Argentina gas supply auction draws thin response

  • Spanish Market: Natural gas
  • 03/03/21

Argentina's supplemental auction for wintertime natural gas supply at government-subsidized wellhead prices drew a thin response from domestic producers.

The low number of offers highlighted the risk that Argentina will not have enough gas to meet a seasonal demand spike that usually starts around May. Even with plans to import more LNG, the shale-rich country may resort to industrial supply curtailments as it has in the past.
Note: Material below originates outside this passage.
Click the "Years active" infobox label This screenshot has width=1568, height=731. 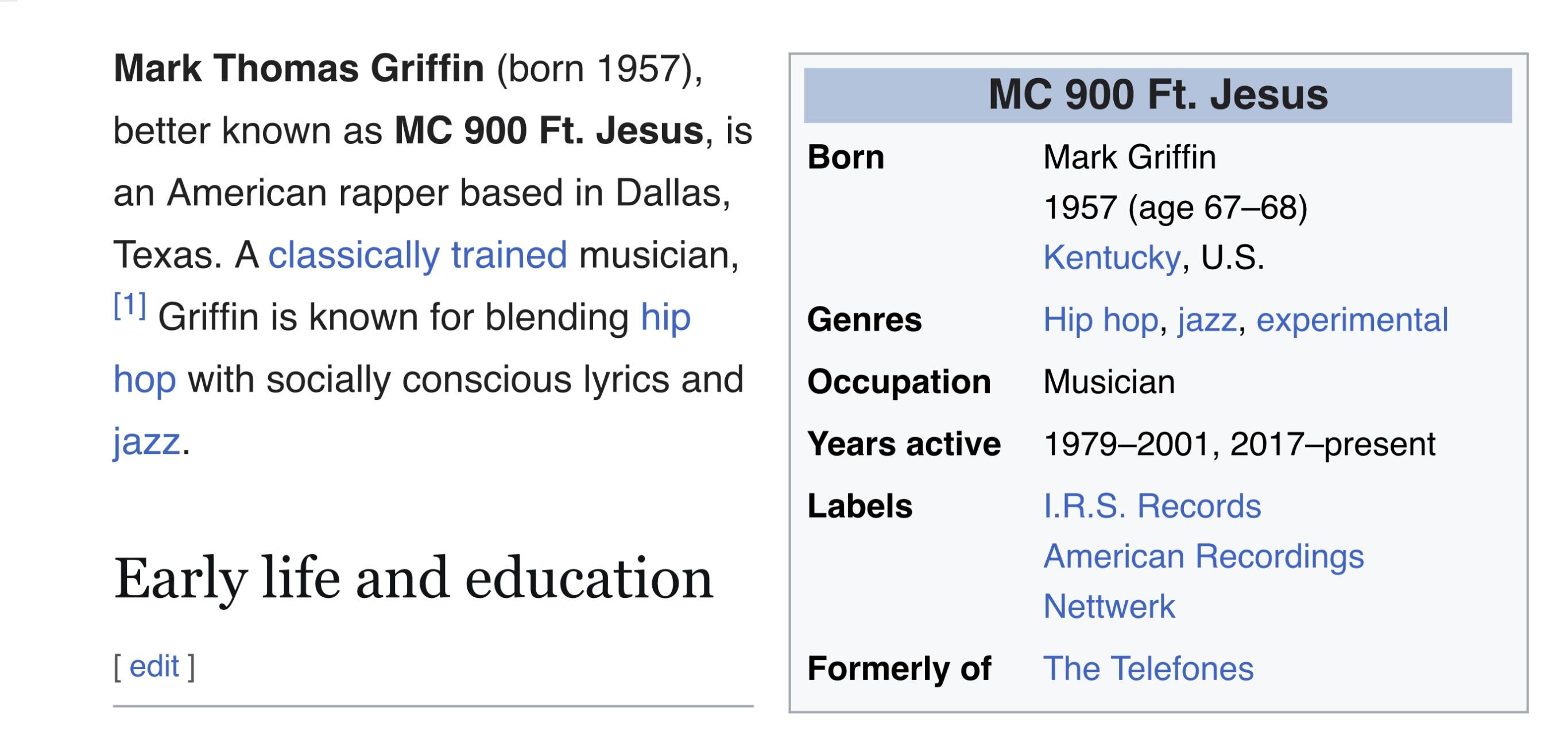(x=903, y=444)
Only two companies participated in the auction launched on 20 February— local integrated company Pampa Energía, and Tecpetrol, a subsidiary of Argentina's Techint Group. Foreign companies that produce gas in Argentina, such as France's Total and Germany's Wintershall Dea, and even Argentina's state-controlled YPF, stayed on the sidelines.

The auction was a supplement to a program that was implemented last year to supply power generators in 2021-24.
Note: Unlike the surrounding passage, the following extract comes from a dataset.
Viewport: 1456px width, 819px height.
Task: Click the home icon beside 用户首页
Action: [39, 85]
The new auction attracted no offers for gas in May, when there was 9.51mn m3/d (335mn cf/d) available. For June, Tecpetrol offered 2.5mn m3/d and Pampa, 700,000m3/d out of 21mn m3/d available.
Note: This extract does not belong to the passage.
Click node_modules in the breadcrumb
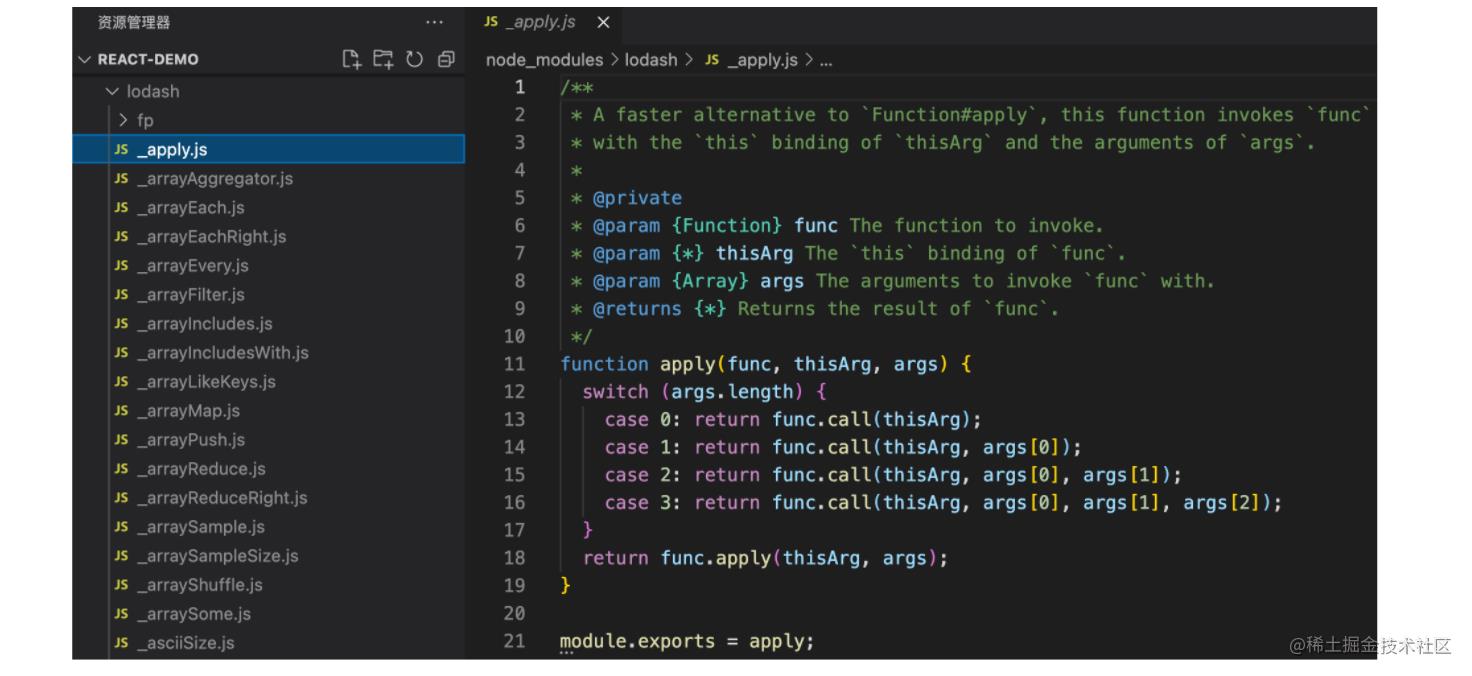[x=545, y=60]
In July, Tecpetrol increased its supply offer to 3mn m3/d and Pampa, 900,000m3/d out of 26.05mn m3/d. In August, Tecpetrol offered 3.5mn m3/d and Pampa, 1mn m3/d out of 19.12mn m3/d, while in September Tecpetrol's offer dropped to 3mn m3/d and Pampa stayed flat at 1mn m3/d out of 9.21mn m3/d.

Tecpetrol offered its gas at an average of $4.745/mn Btu, while Pampa's price was $4.68/mn Btu.

For the winter months of 2022-24, Tecpetrol offered 2.5mn m3/d for each month and Pampa, 860,000m3/d, keeping prices steady.

"We are satisfied with this new contribution that the producing companies are making within the Plan Gas that allows us to more than double the supply of gas for the winter that we received in the first round," energy secretary Dario Martinez said.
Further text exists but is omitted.